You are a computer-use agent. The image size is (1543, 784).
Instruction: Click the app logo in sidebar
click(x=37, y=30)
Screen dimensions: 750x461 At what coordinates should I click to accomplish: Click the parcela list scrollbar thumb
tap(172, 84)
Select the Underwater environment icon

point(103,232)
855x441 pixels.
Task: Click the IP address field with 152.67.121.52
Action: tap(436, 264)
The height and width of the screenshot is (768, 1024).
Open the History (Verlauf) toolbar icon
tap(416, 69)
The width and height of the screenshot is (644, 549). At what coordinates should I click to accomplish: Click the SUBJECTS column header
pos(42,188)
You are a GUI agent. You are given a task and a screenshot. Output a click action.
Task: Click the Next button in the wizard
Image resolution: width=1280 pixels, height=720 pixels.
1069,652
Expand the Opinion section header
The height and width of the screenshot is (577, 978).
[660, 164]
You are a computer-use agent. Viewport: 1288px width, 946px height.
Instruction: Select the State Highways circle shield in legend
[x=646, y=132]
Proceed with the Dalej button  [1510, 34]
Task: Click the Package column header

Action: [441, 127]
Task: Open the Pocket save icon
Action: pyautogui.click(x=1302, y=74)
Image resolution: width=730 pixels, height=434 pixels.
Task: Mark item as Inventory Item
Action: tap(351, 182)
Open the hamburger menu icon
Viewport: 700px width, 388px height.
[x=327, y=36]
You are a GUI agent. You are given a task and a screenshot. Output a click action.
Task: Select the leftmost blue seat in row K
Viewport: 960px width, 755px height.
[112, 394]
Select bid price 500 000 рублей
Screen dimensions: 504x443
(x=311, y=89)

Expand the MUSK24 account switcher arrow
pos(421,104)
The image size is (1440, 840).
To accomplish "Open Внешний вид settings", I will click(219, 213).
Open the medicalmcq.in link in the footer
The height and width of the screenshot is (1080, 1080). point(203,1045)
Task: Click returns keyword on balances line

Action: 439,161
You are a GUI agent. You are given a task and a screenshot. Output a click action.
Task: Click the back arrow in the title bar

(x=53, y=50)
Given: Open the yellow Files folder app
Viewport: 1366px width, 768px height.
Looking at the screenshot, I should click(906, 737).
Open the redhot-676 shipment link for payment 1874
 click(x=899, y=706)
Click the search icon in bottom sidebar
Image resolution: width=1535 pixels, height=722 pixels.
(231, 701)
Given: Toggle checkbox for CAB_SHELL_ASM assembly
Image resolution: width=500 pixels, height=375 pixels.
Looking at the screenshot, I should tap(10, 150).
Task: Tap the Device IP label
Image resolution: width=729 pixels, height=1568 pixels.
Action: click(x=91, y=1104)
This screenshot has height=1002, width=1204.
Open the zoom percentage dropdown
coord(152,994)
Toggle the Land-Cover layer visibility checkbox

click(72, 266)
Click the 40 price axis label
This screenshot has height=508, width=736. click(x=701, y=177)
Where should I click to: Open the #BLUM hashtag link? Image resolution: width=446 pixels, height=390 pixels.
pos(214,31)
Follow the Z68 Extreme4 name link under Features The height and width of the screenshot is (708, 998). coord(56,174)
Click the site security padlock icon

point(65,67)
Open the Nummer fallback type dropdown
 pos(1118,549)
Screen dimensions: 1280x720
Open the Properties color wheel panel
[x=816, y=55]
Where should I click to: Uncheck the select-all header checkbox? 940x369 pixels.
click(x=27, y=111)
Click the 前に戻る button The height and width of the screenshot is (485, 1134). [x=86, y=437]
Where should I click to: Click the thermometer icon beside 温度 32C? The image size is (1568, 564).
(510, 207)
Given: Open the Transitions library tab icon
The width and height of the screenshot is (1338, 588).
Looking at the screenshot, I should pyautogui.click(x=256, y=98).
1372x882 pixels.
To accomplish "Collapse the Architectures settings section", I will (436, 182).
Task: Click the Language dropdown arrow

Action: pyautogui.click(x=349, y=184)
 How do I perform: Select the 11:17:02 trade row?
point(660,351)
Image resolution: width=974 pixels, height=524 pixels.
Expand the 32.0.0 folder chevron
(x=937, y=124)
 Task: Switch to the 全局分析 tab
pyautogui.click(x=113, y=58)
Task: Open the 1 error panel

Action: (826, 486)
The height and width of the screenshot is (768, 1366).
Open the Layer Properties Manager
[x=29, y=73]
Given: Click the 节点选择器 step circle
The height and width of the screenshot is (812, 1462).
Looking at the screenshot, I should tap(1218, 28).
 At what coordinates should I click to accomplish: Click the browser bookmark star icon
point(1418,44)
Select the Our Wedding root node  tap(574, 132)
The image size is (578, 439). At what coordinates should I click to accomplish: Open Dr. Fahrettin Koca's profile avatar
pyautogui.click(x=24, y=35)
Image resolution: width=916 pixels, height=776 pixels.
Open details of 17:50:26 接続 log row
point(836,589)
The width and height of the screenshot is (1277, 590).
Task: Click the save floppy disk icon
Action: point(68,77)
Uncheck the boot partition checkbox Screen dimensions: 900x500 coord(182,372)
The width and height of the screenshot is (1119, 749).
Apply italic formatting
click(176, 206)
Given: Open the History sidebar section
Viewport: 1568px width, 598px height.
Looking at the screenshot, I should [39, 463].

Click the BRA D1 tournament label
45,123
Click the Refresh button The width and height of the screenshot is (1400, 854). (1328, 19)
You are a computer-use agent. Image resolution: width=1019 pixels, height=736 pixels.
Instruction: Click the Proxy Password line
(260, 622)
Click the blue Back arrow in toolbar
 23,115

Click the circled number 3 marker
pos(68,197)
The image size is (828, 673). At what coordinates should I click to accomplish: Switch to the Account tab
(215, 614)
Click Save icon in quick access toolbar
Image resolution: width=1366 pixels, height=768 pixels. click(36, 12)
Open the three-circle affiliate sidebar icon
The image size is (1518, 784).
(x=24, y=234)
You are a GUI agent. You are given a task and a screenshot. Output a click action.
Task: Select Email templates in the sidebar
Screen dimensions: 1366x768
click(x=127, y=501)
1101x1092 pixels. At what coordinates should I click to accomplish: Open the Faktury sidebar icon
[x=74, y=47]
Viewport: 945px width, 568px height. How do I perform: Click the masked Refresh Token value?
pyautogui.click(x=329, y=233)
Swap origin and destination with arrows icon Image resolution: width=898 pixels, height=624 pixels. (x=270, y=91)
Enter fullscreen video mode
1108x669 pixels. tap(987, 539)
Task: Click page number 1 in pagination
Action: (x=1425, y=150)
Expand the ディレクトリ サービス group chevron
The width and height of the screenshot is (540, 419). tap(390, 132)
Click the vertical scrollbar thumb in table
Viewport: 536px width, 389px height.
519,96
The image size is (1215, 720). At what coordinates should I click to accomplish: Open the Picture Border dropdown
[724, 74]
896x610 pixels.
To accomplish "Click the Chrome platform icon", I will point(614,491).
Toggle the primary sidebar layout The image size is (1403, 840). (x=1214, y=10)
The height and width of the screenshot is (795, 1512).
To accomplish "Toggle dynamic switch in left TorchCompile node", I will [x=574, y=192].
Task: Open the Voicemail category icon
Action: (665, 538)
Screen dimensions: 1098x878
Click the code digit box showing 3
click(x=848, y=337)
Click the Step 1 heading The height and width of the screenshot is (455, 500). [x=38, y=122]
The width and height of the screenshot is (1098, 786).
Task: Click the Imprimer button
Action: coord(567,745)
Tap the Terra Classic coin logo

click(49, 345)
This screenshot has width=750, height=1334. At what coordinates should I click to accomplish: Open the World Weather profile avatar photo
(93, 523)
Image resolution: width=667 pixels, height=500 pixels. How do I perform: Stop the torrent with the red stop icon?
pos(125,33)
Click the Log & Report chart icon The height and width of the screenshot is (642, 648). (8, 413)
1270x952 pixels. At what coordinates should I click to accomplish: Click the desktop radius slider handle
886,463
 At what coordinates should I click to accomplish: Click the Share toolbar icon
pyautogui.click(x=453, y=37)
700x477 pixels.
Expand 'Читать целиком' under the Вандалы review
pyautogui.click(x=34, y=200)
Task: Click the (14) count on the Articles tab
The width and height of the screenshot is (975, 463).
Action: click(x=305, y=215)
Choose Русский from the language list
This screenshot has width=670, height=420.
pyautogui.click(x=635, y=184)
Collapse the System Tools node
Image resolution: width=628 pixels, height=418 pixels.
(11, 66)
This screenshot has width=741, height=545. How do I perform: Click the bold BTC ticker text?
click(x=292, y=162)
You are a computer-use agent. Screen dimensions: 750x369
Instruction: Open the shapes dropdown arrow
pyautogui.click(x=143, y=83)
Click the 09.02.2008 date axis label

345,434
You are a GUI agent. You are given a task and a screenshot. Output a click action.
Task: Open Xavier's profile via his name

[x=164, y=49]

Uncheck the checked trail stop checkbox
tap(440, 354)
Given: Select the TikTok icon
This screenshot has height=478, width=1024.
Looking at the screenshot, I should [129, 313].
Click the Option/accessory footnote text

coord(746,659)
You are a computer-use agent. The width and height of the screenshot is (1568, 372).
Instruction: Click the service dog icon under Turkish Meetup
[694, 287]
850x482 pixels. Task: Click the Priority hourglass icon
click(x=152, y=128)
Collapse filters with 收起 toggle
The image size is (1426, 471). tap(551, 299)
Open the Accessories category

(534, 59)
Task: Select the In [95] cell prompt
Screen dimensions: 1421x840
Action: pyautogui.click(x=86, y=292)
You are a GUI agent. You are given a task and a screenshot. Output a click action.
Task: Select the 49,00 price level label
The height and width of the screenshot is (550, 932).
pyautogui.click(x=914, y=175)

Task to complete:
From the records above, extract verbatim every line from the one containing "Expand the MUSK24 account switcher arrow" through the one containing "(x=53, y=50)", including both end lines.

Exercise result:
Expand the MUSK24 account switcher arrow
pos(421,104)
The image size is (1440, 840).
To accomplish "Open Внешний вид settings", I will click(219, 213).
Open the medicalmcq.in link in the footer
The height and width of the screenshot is (1080, 1080). point(203,1045)
Task: Click returns keyword on balances line

Action: 439,161
You are a GUI agent. You are given a task and a screenshot. Output a click action.
Task: Click the back arrow in the title bar

(x=53, y=50)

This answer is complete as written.